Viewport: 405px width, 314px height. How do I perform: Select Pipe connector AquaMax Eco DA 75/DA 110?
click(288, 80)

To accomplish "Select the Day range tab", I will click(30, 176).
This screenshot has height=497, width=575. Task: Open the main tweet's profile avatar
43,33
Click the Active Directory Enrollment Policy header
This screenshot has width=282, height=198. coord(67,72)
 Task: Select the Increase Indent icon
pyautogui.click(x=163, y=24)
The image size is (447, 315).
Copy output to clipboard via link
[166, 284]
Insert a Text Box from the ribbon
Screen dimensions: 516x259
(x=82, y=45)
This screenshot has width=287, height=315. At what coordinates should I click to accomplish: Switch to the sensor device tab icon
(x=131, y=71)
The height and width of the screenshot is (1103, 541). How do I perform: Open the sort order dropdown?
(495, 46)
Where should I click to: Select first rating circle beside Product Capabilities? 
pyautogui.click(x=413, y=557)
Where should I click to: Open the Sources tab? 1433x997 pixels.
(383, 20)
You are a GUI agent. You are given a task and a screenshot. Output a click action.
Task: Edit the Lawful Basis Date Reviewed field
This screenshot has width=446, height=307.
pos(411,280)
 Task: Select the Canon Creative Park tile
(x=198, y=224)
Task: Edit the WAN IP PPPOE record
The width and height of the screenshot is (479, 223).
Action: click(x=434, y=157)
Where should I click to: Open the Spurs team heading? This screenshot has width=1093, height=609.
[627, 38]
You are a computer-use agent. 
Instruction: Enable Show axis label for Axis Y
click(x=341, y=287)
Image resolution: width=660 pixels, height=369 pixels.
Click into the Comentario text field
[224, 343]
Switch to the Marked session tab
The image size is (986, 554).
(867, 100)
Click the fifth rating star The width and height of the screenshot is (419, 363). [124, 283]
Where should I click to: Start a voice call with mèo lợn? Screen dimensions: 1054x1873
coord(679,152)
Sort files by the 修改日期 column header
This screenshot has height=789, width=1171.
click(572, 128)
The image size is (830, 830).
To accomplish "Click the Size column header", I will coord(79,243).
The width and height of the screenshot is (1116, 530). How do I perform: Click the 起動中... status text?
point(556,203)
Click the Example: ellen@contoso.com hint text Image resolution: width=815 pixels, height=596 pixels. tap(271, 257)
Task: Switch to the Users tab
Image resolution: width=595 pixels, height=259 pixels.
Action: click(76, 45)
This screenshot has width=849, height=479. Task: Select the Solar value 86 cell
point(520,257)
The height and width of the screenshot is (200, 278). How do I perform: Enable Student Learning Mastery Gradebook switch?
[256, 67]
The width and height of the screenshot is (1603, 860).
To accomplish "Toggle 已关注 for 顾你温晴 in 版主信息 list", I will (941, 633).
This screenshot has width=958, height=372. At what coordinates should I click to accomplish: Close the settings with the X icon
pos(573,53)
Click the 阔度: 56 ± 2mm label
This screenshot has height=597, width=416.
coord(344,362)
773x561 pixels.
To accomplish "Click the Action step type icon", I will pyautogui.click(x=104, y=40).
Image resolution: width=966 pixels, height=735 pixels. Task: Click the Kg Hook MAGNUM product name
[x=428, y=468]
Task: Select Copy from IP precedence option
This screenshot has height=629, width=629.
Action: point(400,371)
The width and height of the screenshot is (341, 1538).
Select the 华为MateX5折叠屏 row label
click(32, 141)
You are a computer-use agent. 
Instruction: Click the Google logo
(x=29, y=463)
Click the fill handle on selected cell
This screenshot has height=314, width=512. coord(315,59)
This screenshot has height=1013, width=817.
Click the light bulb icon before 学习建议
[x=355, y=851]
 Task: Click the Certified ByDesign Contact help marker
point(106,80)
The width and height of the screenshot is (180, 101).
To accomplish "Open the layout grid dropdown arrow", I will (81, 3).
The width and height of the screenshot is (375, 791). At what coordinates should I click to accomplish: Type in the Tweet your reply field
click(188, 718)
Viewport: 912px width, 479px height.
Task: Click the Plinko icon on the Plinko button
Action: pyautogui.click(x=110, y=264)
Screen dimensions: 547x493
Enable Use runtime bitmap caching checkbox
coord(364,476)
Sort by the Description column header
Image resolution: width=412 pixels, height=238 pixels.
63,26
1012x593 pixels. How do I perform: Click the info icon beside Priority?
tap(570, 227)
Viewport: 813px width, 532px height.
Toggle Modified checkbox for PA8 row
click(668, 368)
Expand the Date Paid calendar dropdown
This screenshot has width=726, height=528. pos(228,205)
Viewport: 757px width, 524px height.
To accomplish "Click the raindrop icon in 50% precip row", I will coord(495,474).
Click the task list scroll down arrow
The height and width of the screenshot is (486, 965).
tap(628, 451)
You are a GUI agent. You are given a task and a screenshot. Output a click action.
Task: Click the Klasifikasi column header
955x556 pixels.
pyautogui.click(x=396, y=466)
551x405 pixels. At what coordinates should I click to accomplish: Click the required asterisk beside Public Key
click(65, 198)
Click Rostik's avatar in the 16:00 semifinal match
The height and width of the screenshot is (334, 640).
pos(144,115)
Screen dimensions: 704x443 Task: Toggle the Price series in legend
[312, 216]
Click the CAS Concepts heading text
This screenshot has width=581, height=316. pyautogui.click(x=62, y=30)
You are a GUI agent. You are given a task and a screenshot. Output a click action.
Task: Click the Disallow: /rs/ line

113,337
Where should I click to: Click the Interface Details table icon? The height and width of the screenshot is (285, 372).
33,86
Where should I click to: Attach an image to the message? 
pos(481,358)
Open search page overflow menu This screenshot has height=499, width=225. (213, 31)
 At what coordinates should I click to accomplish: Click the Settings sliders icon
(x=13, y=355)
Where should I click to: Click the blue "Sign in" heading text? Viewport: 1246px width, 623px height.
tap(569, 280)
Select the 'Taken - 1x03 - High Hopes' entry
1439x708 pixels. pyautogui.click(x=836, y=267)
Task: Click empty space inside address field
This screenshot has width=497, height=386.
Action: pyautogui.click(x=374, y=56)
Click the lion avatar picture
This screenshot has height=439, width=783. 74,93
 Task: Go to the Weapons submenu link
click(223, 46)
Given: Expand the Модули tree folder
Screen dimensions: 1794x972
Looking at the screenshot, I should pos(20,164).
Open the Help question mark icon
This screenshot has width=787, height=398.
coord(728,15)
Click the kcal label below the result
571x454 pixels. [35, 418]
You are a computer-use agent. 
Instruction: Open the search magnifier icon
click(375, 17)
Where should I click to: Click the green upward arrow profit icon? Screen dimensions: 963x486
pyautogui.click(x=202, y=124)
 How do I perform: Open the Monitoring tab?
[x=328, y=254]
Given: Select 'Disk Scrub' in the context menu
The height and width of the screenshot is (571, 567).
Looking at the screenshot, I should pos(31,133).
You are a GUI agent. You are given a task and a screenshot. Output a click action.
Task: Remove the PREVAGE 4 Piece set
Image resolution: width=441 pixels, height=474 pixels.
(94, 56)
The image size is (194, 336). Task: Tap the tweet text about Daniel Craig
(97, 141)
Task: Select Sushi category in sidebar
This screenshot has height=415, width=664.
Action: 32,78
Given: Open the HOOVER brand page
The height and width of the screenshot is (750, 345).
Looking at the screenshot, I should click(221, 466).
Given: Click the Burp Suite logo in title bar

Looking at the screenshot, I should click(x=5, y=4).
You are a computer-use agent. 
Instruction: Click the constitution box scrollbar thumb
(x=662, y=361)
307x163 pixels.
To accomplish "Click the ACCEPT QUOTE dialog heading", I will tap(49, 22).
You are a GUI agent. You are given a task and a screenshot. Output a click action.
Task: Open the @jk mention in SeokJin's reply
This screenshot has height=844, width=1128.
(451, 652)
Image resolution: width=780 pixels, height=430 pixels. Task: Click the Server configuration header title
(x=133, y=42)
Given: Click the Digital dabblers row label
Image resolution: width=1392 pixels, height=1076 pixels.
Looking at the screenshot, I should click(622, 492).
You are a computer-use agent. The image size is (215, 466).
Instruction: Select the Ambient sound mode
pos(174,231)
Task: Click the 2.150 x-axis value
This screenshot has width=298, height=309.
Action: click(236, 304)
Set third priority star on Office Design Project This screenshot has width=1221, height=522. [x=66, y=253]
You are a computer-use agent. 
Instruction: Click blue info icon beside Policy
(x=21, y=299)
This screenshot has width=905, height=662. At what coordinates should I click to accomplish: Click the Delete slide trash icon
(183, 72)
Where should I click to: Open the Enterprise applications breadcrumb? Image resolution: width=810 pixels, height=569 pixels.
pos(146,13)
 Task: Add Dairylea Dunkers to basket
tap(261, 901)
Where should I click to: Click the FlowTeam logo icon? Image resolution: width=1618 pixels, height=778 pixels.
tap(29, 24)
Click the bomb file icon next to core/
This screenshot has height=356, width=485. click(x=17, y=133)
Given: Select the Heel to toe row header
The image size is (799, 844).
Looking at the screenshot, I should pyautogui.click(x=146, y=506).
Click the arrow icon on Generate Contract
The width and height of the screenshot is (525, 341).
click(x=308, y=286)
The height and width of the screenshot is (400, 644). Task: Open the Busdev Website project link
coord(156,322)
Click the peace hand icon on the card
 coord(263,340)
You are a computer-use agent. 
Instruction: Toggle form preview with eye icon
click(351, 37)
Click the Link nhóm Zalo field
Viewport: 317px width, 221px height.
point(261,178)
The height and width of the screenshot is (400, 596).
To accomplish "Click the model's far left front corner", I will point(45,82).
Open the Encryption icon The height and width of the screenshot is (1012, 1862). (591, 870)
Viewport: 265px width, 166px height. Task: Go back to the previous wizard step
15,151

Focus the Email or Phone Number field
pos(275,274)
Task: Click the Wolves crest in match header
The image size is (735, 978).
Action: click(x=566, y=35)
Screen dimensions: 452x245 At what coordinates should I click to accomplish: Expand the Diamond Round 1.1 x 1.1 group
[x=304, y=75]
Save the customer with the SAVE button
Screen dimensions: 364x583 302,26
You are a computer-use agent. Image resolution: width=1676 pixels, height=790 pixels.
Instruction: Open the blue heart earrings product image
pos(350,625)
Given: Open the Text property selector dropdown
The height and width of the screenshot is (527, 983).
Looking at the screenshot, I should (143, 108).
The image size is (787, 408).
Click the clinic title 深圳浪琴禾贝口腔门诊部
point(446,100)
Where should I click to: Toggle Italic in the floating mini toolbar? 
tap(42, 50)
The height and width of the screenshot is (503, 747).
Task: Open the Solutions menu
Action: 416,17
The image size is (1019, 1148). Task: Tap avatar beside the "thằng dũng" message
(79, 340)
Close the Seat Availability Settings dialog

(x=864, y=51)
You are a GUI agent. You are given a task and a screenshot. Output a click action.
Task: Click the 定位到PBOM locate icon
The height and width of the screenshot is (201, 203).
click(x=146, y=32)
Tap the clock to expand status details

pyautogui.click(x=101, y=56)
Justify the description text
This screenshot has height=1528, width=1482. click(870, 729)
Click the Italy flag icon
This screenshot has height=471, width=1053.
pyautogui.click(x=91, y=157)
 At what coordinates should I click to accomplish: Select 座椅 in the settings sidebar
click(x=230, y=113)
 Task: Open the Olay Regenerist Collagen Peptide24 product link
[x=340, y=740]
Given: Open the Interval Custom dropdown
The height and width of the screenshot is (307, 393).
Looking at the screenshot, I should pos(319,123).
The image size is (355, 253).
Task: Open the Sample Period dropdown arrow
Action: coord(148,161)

_ _ _ _ _

== About this exercise ==
Check each line of the data for "page". Copy the lines where it turns up.

== Output for this task ==
Open search page overflow menu This screenshot has height=499, width=225. (213, 31)
Given: Open the HOOVER brand page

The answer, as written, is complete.